### Data items
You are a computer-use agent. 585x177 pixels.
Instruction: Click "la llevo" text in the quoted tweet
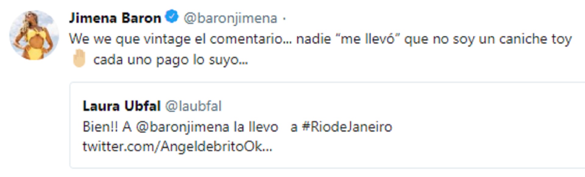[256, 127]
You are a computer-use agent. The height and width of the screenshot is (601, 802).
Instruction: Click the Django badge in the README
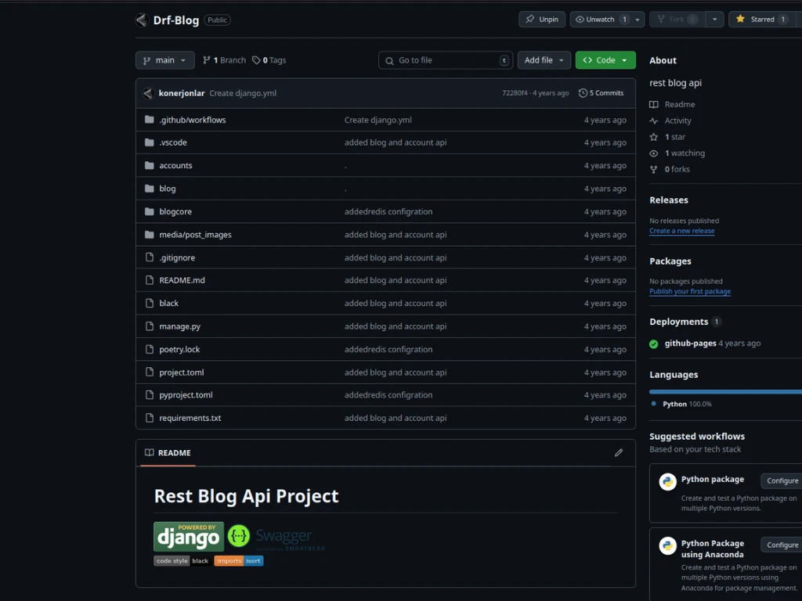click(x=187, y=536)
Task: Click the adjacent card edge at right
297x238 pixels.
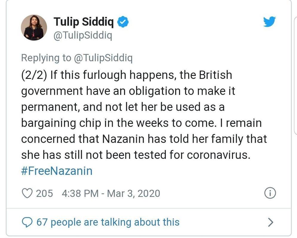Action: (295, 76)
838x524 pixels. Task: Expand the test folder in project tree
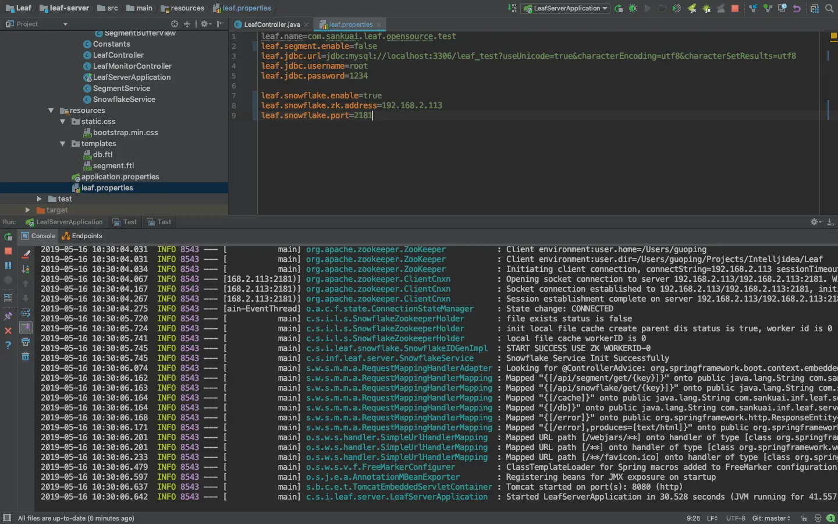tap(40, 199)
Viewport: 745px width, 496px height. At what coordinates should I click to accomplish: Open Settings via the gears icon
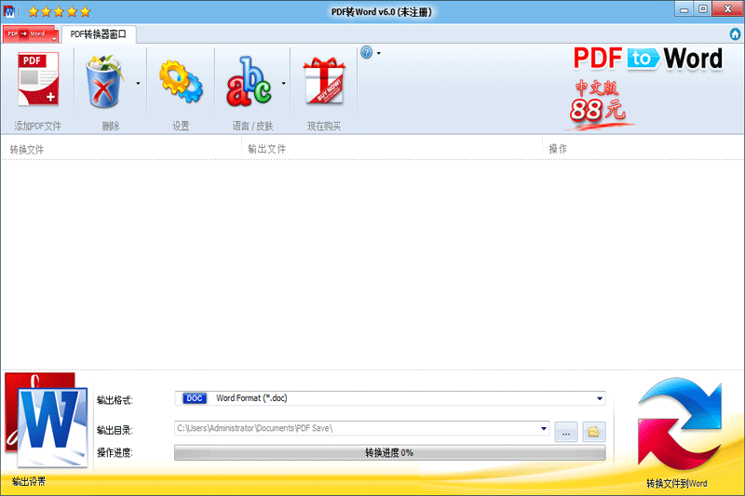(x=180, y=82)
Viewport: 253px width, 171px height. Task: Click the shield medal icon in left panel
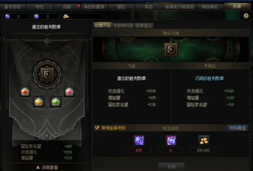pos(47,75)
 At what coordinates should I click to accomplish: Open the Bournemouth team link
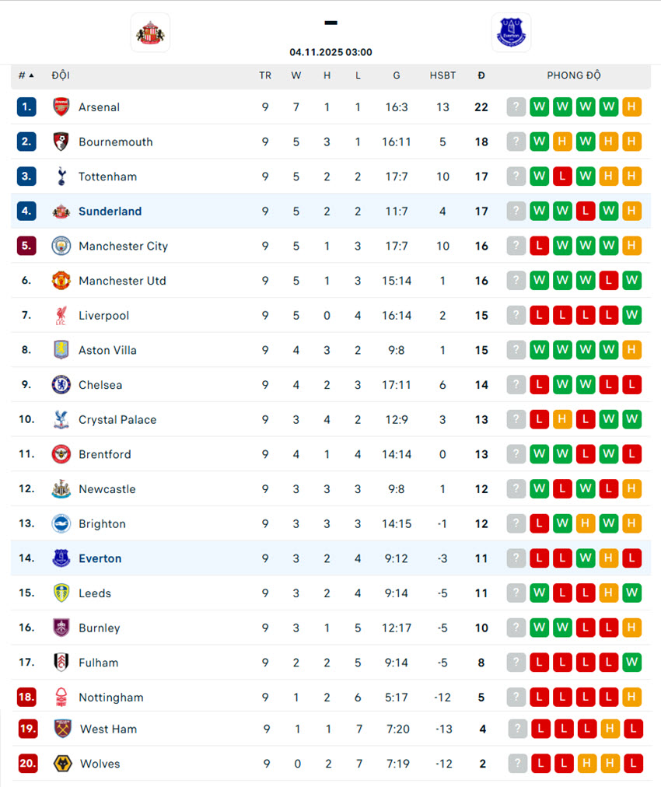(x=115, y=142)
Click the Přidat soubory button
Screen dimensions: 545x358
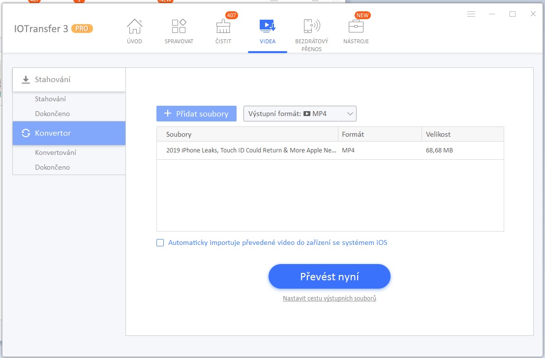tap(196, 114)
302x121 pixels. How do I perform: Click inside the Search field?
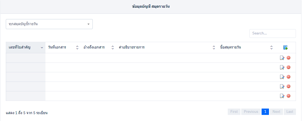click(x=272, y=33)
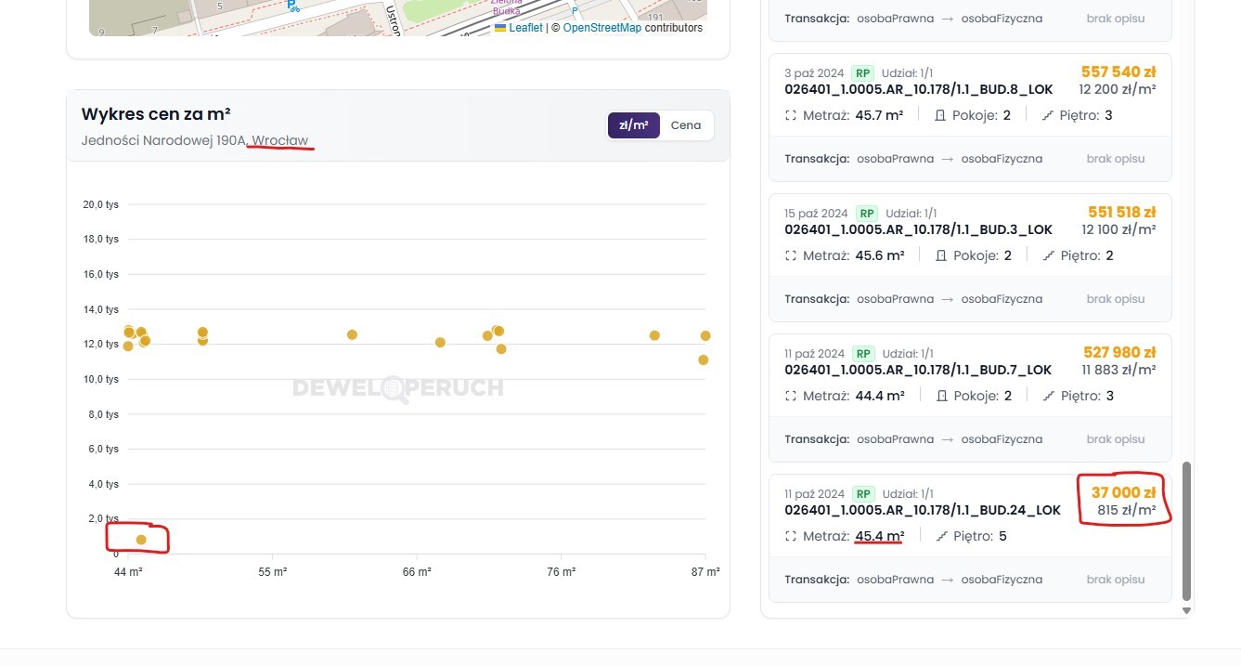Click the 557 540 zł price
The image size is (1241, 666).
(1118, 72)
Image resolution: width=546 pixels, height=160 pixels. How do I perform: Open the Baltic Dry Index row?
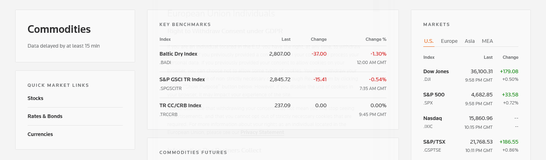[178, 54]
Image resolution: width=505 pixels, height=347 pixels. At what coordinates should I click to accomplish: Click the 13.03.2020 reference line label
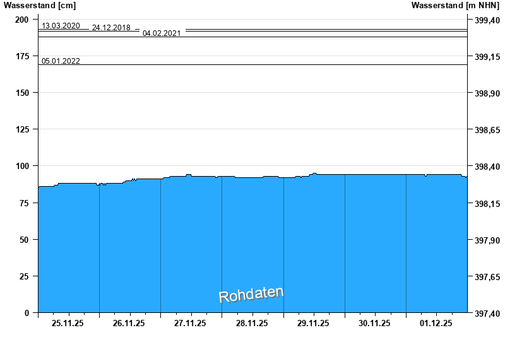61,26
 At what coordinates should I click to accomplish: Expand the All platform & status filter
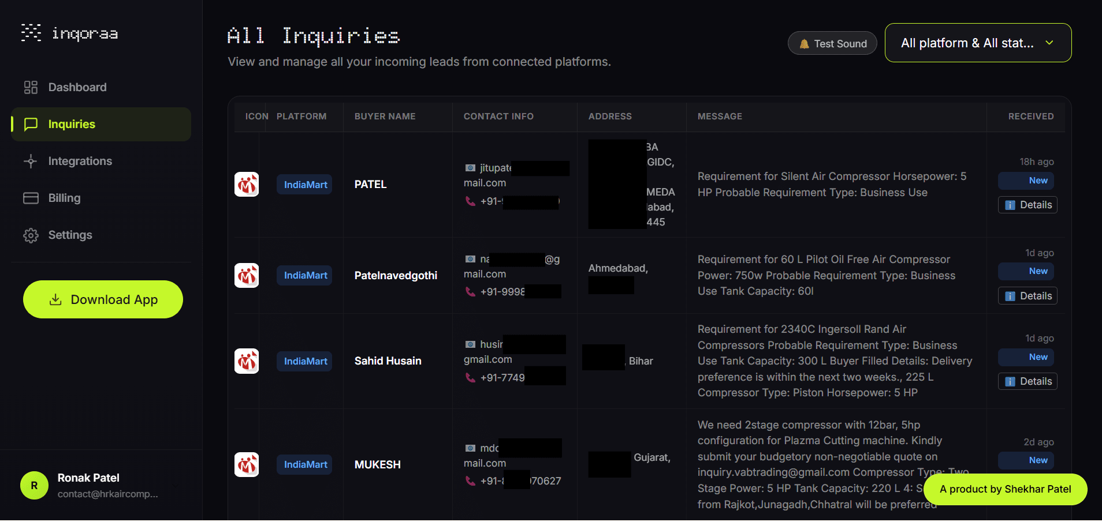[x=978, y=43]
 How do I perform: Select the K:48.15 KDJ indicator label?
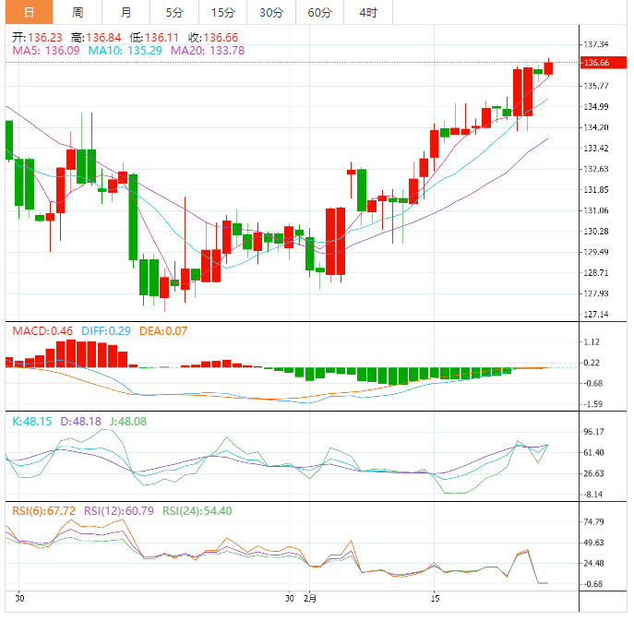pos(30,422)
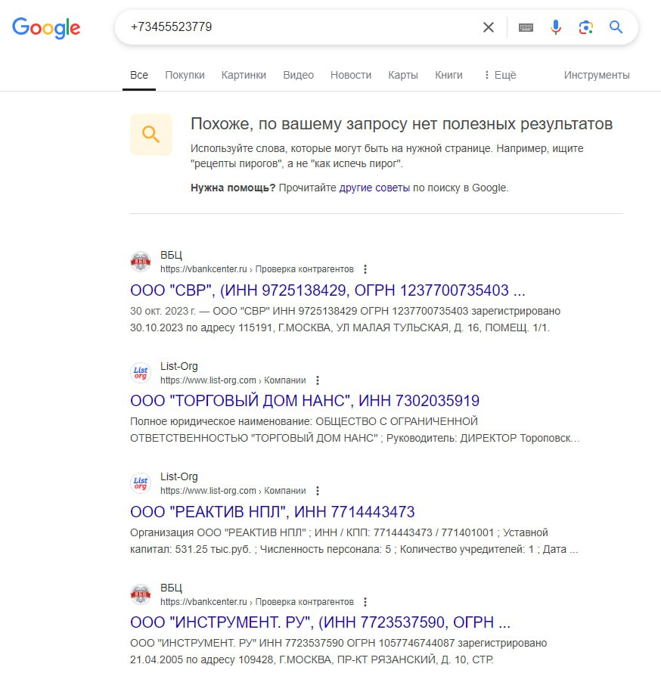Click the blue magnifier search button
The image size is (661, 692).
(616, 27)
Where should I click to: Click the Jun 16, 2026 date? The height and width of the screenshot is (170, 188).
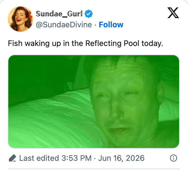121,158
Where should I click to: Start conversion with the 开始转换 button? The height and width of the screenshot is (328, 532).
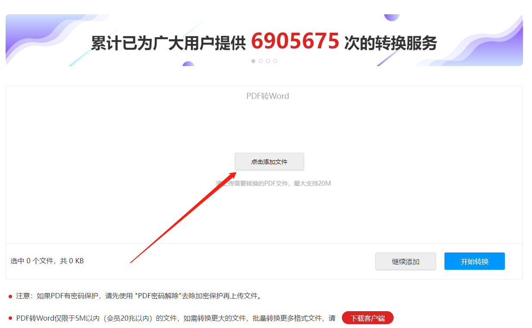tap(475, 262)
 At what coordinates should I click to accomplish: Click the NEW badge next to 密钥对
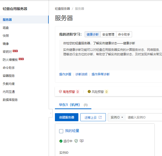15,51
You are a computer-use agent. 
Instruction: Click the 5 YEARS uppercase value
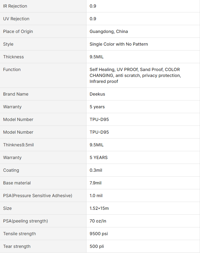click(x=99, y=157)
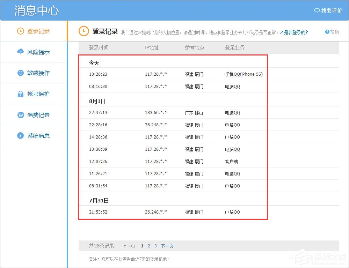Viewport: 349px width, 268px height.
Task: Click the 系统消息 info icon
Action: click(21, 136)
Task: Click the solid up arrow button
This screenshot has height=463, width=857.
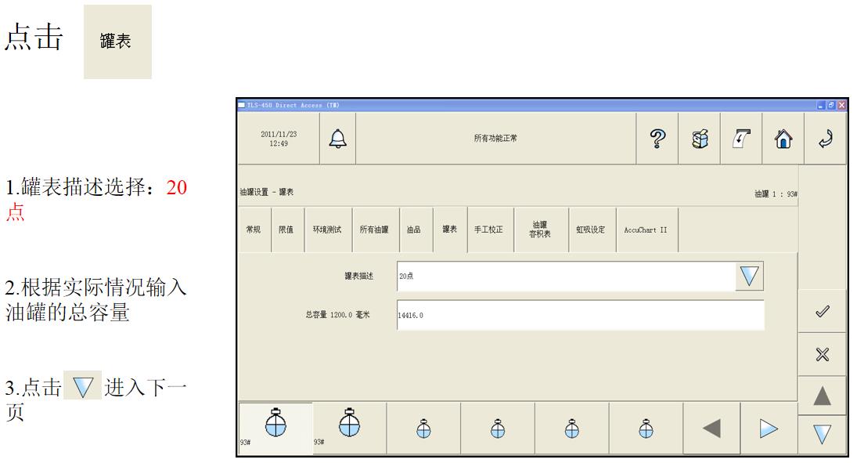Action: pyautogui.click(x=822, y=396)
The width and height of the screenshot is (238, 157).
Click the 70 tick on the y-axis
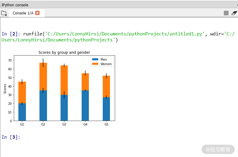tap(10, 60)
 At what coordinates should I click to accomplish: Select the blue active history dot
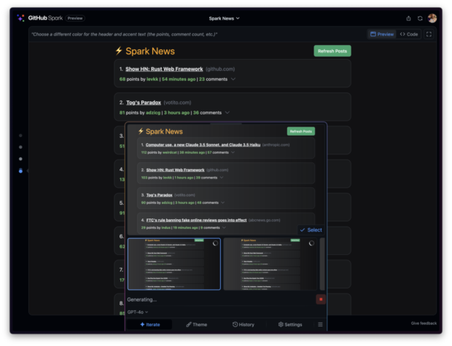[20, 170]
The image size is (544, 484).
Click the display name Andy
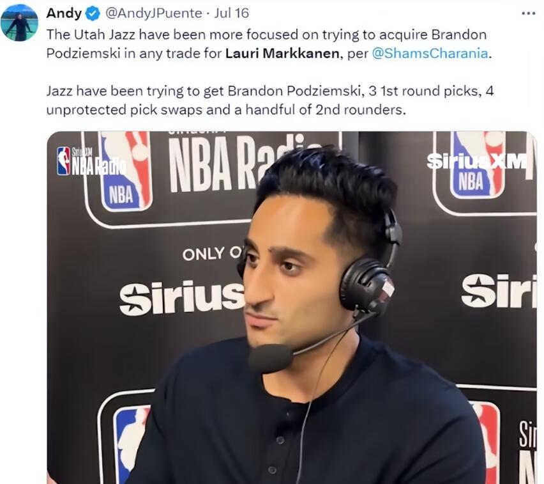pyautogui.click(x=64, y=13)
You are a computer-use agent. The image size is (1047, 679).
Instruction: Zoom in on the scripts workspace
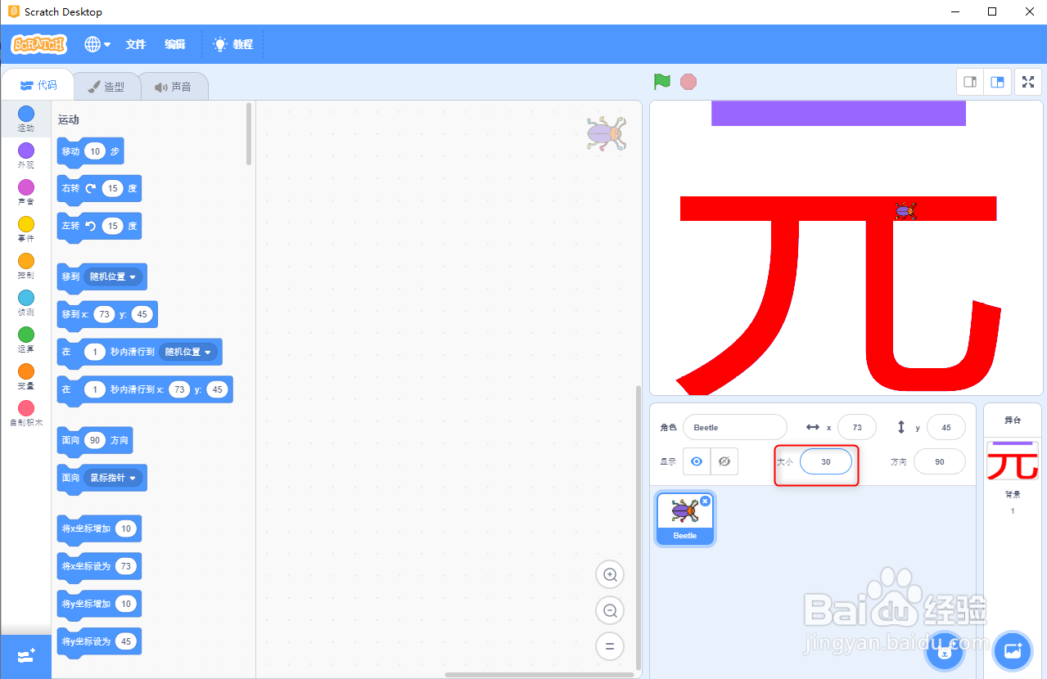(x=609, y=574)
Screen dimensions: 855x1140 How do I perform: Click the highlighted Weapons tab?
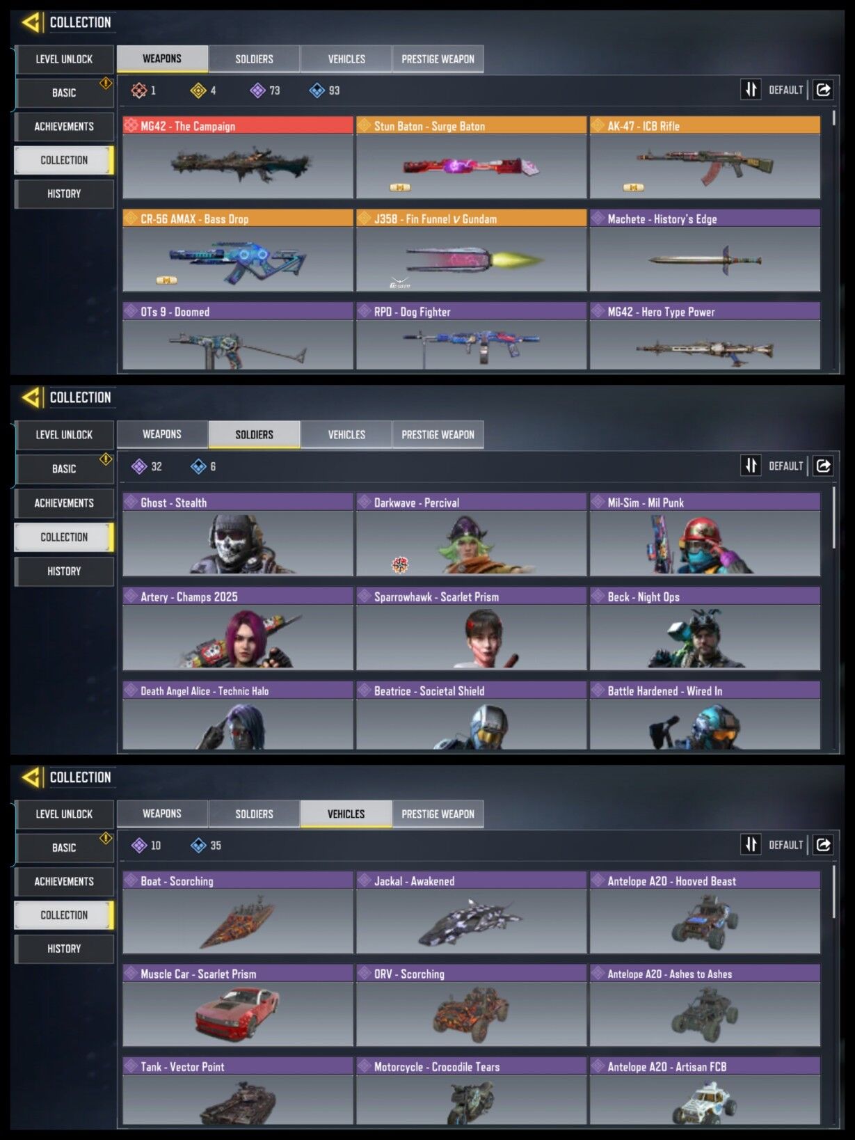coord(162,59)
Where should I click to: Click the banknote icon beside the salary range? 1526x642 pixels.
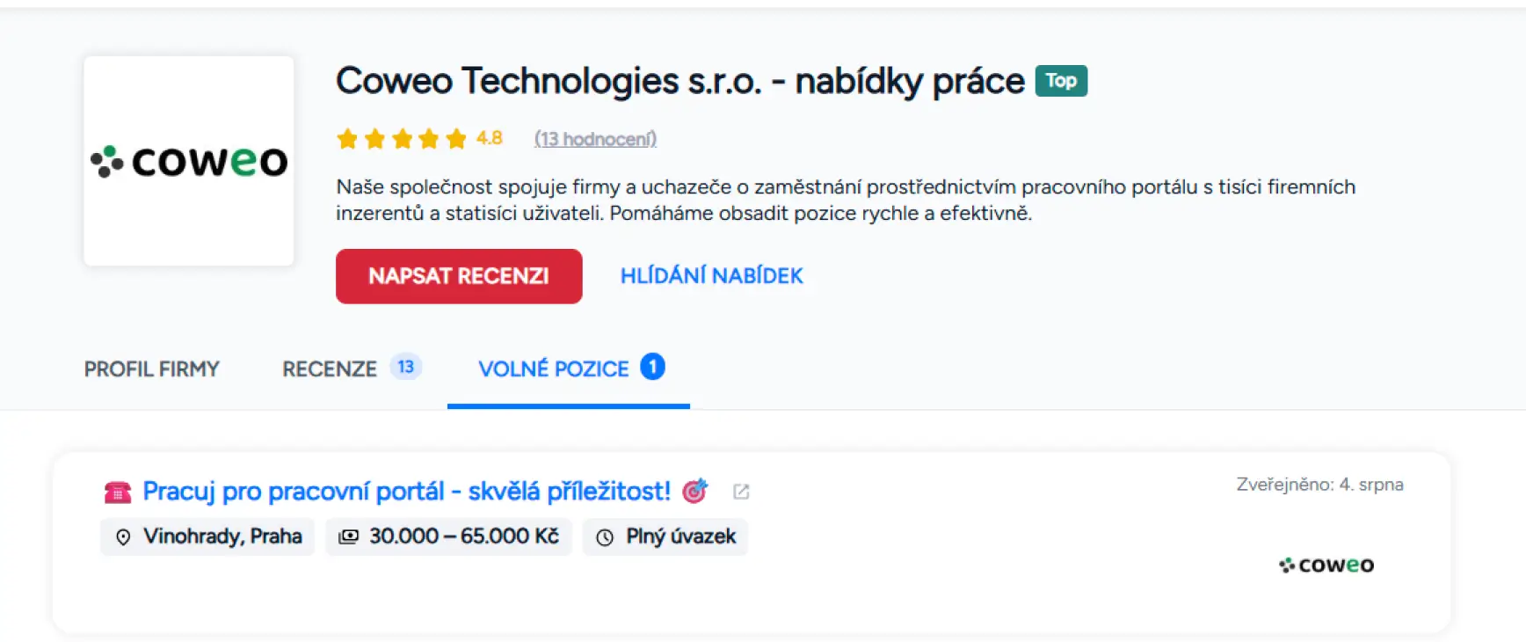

### Your assignment
The answer should consist of every line above in which "computer" appears.

### Completed exercise
You are a computer-use agent. 585x177 pixels.
You are a computer-use agent. The height and width of the screenshot is (601, 802).
You are a computer-use agent. 
You are a computer-use agent. The image size is (1047, 679).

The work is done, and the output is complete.